--- WHAT THIS TASK INVOLVES ---
Using the entries below, give the count of lines that hold "section". Say nothing besides the number.

*** Block opens ***

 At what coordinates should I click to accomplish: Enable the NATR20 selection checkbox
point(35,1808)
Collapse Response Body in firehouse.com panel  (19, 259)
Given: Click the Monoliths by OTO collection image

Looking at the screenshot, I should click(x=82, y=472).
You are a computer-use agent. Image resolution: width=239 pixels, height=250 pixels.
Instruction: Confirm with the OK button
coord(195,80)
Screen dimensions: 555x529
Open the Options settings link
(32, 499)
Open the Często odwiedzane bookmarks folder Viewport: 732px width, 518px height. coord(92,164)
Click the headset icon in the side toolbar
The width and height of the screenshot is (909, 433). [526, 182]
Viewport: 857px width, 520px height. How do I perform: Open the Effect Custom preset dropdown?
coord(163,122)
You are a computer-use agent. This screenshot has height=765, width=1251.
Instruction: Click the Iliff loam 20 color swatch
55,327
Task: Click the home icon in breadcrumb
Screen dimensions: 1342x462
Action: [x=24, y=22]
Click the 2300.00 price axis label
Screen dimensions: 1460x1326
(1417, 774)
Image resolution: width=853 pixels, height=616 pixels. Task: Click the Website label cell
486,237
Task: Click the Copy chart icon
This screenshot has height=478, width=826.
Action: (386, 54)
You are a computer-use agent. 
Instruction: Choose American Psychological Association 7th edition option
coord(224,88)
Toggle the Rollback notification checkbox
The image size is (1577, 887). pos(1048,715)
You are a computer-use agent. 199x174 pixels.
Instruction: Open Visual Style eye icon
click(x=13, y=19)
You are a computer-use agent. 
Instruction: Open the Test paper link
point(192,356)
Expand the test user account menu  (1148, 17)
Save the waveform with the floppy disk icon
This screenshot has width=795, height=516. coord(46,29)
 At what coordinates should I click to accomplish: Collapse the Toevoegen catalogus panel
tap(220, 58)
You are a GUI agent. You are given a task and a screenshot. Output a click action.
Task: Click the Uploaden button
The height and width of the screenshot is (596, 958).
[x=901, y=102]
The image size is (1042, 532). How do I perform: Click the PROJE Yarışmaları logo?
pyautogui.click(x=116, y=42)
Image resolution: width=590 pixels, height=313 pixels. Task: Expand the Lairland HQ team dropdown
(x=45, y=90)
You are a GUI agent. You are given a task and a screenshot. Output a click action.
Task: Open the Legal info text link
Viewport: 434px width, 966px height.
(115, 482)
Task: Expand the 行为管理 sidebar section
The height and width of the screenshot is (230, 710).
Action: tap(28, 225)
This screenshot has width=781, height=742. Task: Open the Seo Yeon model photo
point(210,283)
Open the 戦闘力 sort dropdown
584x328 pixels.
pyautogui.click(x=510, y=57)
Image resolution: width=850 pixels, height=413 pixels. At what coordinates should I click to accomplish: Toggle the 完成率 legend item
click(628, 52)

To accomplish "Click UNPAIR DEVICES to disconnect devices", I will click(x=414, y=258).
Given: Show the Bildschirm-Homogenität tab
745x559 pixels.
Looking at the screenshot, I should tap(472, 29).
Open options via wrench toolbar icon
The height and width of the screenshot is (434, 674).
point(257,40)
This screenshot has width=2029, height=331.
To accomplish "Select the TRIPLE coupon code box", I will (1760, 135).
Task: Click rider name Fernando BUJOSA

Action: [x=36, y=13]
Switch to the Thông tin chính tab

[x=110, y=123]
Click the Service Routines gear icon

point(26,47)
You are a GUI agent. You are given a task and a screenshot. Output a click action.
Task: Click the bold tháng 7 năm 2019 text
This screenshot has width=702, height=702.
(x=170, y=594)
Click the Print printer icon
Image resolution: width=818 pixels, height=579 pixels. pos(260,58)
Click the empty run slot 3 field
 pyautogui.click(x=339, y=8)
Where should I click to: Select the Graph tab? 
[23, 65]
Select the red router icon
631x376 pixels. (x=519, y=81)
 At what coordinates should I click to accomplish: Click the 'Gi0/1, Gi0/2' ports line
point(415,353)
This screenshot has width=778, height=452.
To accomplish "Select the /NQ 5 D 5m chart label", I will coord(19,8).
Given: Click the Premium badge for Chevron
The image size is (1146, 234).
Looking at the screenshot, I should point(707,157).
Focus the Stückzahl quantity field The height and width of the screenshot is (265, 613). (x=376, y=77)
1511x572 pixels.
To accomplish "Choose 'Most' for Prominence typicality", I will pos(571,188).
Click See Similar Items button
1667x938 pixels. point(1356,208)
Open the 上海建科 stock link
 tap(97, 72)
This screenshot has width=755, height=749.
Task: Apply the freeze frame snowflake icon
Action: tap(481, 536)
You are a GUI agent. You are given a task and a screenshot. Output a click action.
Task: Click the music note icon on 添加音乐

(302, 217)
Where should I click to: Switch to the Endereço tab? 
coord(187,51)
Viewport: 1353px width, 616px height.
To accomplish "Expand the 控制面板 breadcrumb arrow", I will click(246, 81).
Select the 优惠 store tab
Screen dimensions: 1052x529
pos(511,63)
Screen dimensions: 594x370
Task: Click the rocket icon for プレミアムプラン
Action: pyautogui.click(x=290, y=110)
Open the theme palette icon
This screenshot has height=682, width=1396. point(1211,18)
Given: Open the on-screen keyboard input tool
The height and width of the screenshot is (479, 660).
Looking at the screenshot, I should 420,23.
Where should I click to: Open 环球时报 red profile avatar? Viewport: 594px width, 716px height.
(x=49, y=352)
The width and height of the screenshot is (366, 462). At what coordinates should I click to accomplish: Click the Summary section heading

*** Block closes ***

--- FINAL ANSWER ---
2